━━━━━ Records shown

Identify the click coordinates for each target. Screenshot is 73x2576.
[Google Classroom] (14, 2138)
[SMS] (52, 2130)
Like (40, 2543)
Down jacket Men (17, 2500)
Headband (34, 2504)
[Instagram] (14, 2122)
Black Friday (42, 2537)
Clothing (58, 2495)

━━━━━━━━━━

Aim of the exercise: Retype the material in full, character for character.

Response to this task:
Identify the click coordinates for each target. Screenshot is 73x2576.
[Google Classroom] (14, 2138)
[SMS] (52, 2130)
Like (40, 2543)
Down jacket Men (17, 2500)
Headband (34, 2504)
[Instagram] (14, 2122)
Black Friday (42, 2537)
Clothing (58, 2495)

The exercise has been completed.